> _Excerpt to read_

◆ ◆ ◆ ◆ ◆

Last month's vote by the United Kingdom to leave the European Union has left a lot of unanswered questions. One is what will happen to the 2.5 million EU residents who now work in the U.K. Many employers say sending them home would be a disaster for the British economy.
Go into any store or restaurant in Greater London and the chances are good the people working there are from the EU. They teach in Britain's schools, pick its crops and build its houses. They're prominent in finance and medicine.
"You can't go to a hospital now and get treated without the likelihood of some doctor or nurse being an EU migrant, so we're hugely reliant in many key sectors on the free movement of labor," says Seamus Nevin of the Institute of Directors, which represents employers.
Britain didn't used to be a country of immigrants. But these days some 300,000 more people settle in the country each year than leave, says Madeleine Sumption, director of the Migration Observatory at Oxford.
"There has been a lot of change in a relatively short period of time and the European Union has played quite an important role in this," she says.
Sumption says EU membership allowed a lot of people to work in Britain without visas and immigration spiked after Poland and other Eastern European countries were admitted roughly a decade ago.
More recently, a lot of people have come to Britain to escape the economic downturn in southern Europe.
Twenty-two-year-old Raquel Gallego, who was sitting in Trafalgar Square not long ago, came from southern Spain to become an au pair.
"In Spain there are no jobs and little opportunity, and I always liked London and England so it was just the moment to do it," she says.

◆ ◆ ◆ ◆ ◆

> _Extracted records_
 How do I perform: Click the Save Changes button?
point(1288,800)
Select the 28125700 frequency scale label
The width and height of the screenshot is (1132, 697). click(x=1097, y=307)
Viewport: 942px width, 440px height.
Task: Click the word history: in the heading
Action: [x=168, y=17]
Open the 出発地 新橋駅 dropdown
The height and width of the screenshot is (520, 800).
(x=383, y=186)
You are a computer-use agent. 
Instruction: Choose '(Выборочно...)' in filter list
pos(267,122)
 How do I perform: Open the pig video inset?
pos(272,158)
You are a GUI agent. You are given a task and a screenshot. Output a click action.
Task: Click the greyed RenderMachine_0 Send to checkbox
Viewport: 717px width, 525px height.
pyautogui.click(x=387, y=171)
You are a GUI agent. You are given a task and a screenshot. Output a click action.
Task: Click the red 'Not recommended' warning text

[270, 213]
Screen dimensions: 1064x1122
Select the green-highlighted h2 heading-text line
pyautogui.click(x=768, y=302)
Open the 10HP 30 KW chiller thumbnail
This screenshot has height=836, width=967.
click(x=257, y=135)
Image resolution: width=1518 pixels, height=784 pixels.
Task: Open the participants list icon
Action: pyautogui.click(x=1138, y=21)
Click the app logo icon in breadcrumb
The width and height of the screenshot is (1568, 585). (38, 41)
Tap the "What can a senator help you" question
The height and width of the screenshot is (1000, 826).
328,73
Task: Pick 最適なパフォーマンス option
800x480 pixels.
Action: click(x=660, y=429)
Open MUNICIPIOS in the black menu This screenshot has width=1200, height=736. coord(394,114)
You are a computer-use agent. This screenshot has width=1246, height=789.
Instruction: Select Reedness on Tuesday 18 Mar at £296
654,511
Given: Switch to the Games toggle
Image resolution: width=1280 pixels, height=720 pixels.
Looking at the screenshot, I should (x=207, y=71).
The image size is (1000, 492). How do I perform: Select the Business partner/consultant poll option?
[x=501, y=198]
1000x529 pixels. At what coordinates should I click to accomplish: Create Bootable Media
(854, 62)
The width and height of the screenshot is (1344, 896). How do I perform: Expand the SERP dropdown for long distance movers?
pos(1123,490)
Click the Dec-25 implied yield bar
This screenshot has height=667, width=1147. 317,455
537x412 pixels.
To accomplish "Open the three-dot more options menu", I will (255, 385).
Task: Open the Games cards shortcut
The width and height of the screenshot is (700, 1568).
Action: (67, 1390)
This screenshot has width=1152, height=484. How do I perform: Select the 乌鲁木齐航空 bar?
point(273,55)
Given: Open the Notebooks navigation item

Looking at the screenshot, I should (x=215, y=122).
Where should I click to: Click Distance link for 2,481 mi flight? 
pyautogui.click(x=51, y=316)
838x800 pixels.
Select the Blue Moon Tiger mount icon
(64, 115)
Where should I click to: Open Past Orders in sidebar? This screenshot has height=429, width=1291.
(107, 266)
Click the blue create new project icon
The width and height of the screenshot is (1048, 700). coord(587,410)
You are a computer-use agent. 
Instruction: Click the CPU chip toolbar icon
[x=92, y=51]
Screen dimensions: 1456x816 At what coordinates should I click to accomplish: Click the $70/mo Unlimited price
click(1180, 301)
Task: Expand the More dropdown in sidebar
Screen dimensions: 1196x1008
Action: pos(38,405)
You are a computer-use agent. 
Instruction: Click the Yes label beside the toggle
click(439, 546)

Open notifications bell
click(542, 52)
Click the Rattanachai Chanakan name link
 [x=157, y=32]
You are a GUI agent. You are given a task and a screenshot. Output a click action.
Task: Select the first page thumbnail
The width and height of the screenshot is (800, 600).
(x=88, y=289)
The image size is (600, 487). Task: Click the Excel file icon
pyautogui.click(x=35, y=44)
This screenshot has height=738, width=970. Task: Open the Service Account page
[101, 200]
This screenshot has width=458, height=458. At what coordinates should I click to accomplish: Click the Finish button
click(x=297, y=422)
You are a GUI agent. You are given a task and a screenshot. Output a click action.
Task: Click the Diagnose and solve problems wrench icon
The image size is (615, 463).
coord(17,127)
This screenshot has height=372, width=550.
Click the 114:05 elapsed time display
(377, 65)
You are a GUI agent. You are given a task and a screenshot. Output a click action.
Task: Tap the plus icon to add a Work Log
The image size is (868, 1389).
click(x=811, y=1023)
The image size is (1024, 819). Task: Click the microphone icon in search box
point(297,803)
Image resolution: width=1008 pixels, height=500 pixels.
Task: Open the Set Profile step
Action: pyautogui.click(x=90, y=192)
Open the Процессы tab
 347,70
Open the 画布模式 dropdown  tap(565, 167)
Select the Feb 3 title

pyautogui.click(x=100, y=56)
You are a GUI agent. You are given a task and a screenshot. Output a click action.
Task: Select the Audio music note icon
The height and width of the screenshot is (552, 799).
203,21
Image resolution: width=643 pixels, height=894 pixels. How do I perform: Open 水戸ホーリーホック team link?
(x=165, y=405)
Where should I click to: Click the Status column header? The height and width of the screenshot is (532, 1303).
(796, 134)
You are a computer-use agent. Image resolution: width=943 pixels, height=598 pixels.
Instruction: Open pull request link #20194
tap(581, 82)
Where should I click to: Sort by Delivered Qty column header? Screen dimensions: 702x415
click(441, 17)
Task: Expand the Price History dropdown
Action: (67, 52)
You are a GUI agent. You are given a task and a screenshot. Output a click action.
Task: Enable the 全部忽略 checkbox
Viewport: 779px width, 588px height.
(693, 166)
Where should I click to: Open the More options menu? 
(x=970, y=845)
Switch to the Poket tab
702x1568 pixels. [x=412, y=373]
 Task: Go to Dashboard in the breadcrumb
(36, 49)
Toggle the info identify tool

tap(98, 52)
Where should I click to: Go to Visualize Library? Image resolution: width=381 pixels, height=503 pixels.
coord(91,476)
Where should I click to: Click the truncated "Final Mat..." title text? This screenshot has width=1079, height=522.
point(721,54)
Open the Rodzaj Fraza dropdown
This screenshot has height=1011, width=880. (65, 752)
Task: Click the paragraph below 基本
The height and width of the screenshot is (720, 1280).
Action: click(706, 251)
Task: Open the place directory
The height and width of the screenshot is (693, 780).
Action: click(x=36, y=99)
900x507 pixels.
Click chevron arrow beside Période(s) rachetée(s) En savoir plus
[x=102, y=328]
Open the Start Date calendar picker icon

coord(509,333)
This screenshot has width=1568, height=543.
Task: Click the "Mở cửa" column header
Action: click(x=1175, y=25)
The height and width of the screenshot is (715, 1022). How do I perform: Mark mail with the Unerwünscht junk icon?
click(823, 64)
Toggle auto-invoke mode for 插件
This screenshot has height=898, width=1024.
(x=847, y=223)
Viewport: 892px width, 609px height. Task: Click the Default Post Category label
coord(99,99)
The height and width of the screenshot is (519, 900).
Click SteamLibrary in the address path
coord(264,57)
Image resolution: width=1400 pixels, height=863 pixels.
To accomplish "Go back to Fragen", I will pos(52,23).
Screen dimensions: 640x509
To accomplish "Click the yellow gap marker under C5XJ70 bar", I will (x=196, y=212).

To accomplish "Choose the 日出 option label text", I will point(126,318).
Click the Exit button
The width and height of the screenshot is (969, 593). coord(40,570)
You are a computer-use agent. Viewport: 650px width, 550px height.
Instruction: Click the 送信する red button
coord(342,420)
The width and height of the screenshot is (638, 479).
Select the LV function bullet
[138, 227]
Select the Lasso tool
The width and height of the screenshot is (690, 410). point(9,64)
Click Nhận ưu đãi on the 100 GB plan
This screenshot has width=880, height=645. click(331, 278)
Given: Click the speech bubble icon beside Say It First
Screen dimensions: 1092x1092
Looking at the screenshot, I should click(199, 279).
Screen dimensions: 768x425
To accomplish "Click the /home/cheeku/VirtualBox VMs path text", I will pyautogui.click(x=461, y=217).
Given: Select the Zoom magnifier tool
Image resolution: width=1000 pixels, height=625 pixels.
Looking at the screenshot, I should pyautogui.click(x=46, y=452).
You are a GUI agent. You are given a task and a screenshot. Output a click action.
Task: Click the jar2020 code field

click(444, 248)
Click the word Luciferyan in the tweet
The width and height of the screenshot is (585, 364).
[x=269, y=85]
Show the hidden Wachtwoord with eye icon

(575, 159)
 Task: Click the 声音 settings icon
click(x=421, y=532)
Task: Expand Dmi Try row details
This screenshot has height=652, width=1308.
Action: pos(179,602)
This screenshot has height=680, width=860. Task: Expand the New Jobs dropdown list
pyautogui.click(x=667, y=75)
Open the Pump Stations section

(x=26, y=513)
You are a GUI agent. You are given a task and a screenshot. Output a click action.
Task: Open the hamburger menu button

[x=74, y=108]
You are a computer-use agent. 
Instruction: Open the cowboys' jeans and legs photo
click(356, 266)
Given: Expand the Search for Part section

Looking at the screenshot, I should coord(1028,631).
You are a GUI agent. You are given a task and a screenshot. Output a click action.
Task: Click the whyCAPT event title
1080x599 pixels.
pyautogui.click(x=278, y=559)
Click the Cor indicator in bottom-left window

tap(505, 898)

◆ ◆ ◆ ◆ ◆

> _What you need to do_
1. In the article about EU workers in Britain, what organization does Madeleine Sumption direct?
2. Reproduce the passage of the article about EU workers in Britain between "Sumption says EU" and "an au pair.", inclusive.
3. Proceed with the article about EU workers in Britain, continuing from the point where it stops.
The entries have no connection to the article about EU workers in Britain.

> _Written answers_
1. She directs the Migration Observatory at Oxford.

2.
Sumption says EU membership allowed a lot of people to work in Britain without visas and immigration spiked after Poland and other Eastern European countries were admitted roughly a decade ago.
More recently, a lot of people have come to Britain to escape the economic downturn in southern Europe.
Twenty-two-year-old Raquel Gallego, who was sitting in Trafalgar Square not long ago, came from southern Spain to become an au pair.

3.
Gallego says she wants to settle in London and work with disabled children. Right now she can stay as long as she wants. But many people in Britain believe immigration is dragging down wages, especially for low-skilled work, and true or not those fears played a part in June's Brexit vote. The vote has left the status of foreign workers uncertain.
Gallego's friend, Sanne Krukkert, who's from the Netherlands, says a lot of longtime immigrants she knows are considering leaving Britain.
"I know a lot of people they are not feeling English anymore, and they're like for the first time ever I feel like I'm from a different country and I'm not from here anymore," Krukkert says.
The British government has promised to protect the rights of EU immigrants who stay in the country. But Oxford's Sumption says it's not clear what that means or what kind of immigration controls will emerge.
"I think it's very much conceivable that for new people who haven't got here yet there will be a fundamentally different set of policies and it will be much harder to come to the U.K.," she says. "For people who are already living here there is a much more complicated set of questions."
One option is a points-based system that allows higher-skilled EU immigrants to remain in the country. There have also been reports that European officials are weighing whether to permit Britain to stay in the single market but allow it to bar new immigrants for up to seven years.
Nevin, of the Institute of Directors, says the U.K. has to find a way to get immigration under control without closing itself off to the world.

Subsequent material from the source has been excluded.